Dokument-Dateipfad in Word-Titelleiste anzeigen

n Microsofts Word lässt sich nirgendwo einstellen, dass der gesamte Dateipfad in der Titelleiste angezeigt wird. Das wäre aber sehr praktisch. Es schützt davor, aus Versehen an einer Sicherungsdatei zu arbeiten, die man vielleicht durch «Speichern unter…» erstellt hat.

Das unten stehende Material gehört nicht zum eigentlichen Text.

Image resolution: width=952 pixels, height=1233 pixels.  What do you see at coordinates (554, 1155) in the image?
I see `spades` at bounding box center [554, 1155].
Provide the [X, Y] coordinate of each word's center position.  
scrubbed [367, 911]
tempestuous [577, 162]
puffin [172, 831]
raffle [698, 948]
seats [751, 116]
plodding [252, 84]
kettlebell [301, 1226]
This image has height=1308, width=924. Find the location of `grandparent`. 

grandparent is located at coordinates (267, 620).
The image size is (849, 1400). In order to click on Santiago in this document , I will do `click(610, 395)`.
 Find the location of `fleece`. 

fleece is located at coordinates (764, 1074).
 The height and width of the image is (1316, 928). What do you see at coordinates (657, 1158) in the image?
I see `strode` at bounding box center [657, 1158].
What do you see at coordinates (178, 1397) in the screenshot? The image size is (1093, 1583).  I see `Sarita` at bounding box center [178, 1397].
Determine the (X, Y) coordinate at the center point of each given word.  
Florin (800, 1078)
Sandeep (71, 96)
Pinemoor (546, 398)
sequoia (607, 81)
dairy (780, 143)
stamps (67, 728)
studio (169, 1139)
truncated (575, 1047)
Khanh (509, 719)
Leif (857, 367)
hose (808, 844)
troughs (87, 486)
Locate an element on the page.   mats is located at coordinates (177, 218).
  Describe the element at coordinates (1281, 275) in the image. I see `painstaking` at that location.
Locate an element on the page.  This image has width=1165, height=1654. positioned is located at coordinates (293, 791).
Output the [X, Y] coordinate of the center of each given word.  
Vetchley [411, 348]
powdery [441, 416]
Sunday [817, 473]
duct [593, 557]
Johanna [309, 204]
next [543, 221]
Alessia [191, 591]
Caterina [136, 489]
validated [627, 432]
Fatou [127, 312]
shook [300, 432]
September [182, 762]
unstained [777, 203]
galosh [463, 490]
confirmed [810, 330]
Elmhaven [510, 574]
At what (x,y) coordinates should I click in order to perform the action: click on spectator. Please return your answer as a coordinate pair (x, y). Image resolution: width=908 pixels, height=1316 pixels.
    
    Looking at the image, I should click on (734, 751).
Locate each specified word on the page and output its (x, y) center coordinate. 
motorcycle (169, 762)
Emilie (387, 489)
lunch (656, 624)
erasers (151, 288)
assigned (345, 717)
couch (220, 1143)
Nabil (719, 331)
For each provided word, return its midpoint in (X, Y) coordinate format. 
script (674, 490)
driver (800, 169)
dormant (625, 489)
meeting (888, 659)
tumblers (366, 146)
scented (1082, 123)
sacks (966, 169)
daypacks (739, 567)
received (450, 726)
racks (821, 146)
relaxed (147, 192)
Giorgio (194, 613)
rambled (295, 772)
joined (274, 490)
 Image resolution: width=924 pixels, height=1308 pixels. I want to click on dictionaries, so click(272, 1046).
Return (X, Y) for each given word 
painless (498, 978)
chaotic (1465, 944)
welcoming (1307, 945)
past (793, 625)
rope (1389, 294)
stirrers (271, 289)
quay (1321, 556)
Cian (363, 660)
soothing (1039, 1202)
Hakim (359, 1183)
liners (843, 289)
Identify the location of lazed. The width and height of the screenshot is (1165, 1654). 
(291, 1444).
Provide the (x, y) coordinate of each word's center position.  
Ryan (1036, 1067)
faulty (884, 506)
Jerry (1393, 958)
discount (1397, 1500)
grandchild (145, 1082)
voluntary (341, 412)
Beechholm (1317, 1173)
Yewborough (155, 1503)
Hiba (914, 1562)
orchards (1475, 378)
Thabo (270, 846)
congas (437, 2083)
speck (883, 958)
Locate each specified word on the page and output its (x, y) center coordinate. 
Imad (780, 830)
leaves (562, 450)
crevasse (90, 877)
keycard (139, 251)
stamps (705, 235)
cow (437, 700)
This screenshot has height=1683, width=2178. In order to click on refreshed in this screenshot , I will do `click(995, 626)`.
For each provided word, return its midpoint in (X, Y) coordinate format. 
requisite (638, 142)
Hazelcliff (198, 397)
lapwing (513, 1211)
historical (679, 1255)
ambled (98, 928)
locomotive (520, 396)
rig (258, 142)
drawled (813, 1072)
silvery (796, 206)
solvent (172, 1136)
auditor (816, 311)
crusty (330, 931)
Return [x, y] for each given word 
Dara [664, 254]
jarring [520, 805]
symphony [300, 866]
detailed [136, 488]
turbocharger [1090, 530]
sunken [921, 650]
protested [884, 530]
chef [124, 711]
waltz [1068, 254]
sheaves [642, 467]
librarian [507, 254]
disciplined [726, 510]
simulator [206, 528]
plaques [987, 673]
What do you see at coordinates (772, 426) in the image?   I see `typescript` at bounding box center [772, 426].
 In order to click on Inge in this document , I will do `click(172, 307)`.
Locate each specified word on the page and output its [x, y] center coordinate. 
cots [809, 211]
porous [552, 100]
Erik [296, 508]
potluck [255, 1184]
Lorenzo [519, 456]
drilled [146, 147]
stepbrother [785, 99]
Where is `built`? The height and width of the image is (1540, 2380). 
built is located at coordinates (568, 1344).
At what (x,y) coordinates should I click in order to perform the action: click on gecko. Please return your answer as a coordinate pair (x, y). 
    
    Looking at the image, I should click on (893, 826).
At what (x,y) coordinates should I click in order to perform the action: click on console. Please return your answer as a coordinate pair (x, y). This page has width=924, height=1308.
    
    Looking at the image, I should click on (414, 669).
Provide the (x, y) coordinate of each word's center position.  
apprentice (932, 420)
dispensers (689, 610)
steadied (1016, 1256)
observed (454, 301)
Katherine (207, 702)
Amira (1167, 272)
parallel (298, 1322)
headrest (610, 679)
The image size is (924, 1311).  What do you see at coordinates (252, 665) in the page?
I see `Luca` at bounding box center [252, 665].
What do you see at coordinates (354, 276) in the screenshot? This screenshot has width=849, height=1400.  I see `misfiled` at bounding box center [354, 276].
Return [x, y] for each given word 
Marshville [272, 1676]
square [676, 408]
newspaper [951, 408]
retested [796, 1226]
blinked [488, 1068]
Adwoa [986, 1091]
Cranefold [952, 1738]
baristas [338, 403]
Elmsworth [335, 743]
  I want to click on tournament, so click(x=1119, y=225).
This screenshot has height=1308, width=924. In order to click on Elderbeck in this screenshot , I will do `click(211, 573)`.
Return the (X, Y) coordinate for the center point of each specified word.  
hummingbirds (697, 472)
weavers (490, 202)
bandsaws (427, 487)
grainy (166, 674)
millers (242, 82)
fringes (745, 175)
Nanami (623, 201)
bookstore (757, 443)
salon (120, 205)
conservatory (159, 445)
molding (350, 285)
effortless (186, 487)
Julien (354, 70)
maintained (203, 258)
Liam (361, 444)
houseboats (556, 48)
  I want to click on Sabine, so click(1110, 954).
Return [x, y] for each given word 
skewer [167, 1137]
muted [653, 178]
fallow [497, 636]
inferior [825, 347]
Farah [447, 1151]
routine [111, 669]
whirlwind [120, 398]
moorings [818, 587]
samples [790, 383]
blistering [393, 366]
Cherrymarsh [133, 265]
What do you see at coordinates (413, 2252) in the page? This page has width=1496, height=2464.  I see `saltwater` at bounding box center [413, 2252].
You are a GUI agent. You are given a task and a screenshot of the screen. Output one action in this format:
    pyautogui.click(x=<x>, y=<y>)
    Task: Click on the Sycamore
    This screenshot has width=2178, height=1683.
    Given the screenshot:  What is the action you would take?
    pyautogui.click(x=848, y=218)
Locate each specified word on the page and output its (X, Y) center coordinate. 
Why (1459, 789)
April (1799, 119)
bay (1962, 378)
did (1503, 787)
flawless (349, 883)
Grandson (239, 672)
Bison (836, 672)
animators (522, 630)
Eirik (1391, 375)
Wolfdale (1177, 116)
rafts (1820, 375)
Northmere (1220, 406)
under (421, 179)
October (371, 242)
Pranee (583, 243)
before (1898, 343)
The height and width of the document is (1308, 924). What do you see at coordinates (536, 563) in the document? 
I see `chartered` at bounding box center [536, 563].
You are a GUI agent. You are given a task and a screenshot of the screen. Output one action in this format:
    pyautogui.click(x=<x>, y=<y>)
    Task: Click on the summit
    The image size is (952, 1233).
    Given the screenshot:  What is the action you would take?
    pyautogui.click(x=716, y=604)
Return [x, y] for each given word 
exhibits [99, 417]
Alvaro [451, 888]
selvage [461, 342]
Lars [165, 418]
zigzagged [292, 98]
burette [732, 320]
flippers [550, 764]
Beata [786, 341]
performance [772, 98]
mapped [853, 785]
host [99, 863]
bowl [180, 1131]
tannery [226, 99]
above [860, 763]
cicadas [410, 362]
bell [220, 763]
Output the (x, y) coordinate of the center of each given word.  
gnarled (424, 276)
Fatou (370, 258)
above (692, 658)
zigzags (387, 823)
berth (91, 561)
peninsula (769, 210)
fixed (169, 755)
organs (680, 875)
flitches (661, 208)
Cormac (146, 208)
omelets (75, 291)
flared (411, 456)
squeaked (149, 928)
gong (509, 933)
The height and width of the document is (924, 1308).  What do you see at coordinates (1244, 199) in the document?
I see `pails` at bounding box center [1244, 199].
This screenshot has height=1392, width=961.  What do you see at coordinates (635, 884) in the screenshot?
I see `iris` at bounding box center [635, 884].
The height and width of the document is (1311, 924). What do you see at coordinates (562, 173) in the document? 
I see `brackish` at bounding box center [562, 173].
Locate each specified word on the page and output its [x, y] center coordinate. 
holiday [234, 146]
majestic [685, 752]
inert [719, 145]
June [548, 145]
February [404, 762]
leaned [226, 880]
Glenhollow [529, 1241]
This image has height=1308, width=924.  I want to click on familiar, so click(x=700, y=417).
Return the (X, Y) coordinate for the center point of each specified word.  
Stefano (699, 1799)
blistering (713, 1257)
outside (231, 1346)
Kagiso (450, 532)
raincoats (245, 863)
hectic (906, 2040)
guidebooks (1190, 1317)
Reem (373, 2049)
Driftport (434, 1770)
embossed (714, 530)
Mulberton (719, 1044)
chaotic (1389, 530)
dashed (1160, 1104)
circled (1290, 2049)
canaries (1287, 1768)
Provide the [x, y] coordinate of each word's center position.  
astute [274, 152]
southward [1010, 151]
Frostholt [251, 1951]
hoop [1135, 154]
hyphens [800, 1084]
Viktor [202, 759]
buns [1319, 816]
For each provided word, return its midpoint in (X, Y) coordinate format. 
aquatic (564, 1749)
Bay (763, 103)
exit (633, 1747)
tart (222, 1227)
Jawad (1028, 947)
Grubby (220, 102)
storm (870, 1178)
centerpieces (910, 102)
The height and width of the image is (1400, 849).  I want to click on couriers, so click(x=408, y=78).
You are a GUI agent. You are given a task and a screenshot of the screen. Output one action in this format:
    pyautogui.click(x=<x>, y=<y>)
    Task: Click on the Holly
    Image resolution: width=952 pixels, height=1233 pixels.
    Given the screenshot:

Mit einem kleinen Trick funktioniert es aber doch. Und zwar kann man ein Makro mit dem Namen AutoOpen in der Vorlagendatei „Normal.dot“ speichern. Dieses Makro wird automatisch beim Öffnen eines Dokumentes ausgeführt. Die erfoderliche Befehlszeile lautet:

ActiveWindow.Caption = ActiveDocument.FullName

Die einfachste Möglichkeit, dies Ihrem Word einzuimpfen, besteht darin, die Datei «AutoOpen» hier herunterzuladen und das Makro in Ihre „Normal.dot“ zu importieren. Drücken Sie in Word die Tastenkombination «Alt+F11», um den Visual-Basic Editor zu öffenen. Wählen Sie dort im Menü «Datei importieren“ und geben Sie den Pfad zu «AutoOpen.bas» an. Nach dem Import wählen Sie «Normal speichern», um die Änderungen in der Normal.dot zu speichern. Im Bereich „Module“ findet sich nun das Makro «AutoOpen».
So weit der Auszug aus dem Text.